How Far Has Marketing Really Come?

The promise of CRM for the sales departments of the world has been widely chronicled…greater visibility, centralized views into customer/prospect data, etc. Customer support is the same scenario – single views into account and case history increase time to solve, and knowledge tools speed resolution times etc.

Marketing – however – is still the last bastion for domination by the general CRM concept, in my humble opinion. Don’t get me wrong, much progress has been made. Tools such as one click lead to opportunity conversion available in products like Sugar make the lead to order process simpler. And general email marketing tools simplify the execution of marketing campaigns, etc.
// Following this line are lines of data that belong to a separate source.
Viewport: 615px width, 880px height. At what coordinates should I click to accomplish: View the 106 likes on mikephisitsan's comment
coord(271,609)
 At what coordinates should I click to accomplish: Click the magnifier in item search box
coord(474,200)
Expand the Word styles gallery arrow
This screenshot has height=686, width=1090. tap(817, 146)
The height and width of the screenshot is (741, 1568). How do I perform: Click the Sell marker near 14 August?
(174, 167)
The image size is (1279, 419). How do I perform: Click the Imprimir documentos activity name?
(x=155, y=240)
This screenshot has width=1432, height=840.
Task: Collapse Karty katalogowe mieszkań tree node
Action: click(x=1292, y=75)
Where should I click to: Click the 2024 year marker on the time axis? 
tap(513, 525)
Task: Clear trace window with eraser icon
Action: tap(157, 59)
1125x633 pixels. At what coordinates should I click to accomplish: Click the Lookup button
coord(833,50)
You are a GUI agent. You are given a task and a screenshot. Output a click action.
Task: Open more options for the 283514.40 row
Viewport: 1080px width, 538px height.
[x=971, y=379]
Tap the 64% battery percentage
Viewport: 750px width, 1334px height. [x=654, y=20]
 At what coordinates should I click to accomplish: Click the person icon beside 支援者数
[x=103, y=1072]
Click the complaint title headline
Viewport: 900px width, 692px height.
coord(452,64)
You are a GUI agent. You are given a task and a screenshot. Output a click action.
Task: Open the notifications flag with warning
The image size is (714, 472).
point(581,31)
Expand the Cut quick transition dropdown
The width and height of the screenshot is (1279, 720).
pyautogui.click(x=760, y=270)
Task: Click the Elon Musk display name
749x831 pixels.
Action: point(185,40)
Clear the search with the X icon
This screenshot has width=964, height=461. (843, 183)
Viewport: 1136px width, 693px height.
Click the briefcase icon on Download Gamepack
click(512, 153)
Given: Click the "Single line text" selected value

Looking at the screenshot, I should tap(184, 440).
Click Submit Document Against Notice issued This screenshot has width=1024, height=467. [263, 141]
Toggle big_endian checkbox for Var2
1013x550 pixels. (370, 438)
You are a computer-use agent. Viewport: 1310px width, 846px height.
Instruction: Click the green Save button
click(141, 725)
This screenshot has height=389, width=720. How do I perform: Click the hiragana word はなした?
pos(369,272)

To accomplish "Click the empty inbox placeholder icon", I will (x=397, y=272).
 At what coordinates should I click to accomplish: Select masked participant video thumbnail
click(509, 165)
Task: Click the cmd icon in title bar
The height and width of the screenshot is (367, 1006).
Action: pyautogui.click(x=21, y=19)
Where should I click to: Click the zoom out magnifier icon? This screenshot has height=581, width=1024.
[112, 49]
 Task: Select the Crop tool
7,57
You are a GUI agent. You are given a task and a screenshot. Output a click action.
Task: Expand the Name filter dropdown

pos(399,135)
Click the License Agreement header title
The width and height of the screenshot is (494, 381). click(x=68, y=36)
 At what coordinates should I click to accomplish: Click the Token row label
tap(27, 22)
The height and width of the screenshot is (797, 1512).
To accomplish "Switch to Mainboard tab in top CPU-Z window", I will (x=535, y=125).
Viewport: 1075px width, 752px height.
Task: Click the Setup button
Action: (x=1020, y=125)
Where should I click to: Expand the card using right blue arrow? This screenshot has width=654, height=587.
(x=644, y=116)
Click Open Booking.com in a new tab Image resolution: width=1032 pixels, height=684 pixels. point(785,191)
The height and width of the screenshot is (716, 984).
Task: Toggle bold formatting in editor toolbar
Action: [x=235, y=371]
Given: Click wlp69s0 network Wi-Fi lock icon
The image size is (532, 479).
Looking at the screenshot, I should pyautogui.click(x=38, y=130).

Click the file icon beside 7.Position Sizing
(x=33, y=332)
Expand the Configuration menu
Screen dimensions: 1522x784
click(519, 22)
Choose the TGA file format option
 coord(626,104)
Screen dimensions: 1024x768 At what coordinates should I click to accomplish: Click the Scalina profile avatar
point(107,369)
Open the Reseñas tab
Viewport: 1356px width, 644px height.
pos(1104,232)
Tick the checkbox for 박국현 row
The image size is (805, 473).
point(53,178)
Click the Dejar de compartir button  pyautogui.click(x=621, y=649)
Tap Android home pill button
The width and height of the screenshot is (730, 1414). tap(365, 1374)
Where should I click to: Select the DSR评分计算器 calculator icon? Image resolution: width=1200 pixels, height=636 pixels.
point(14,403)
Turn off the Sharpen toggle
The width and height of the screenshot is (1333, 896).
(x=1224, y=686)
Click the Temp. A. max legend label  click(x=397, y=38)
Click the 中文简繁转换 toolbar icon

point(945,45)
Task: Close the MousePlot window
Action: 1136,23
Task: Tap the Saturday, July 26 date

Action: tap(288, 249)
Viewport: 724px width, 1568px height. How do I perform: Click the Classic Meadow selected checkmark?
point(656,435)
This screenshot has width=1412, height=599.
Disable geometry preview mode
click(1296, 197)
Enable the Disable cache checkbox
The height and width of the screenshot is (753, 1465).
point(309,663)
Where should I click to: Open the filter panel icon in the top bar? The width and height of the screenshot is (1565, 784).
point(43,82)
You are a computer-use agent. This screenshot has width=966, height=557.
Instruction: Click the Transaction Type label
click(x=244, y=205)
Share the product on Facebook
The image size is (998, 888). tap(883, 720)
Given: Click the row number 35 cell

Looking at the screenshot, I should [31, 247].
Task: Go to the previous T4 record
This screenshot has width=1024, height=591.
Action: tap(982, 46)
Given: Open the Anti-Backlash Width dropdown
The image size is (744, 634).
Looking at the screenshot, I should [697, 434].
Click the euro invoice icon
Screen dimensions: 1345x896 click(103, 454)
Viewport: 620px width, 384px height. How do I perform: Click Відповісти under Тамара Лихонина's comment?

But we can and will do much better. While CRM systems are great at automating a lot of otherwise cumbersome processes, the next step is optimization. There are ways to get at this today – but it involves too many systems and data handoffs for my tastes. I hope to see some more work done around making this as seamless as – say – Sugar’s Cloud Connectors.

The goal – better segmentation and personalization of messaging inside your CRM system. This may or may not involved multiple channels and touch points, but definitely a lot of analytical tools. The idea is to separate profitable profiles from the following (much thanks to Ginger Conlon at her 1 to 1 Media blog for pointing out these great customer buckets named by Tim Suther, senior VP of multi-channel marketing at Acxiom):

  • Leaky buckets – customers who quickly leave
  • Zombies – they sign up for an account but never buy anything
  • Quiet types – they never advocate for your brand

Of course, it takes a strong marriage of technology, measurement, observation, gut and common sense to really skim out the less desirable prospect buckets. And of course, you can never cut out all the noise. But as we move into a much more multi-channel, real time world – we need to market with the speed and alacrity that our prospects and customers are coming to expect.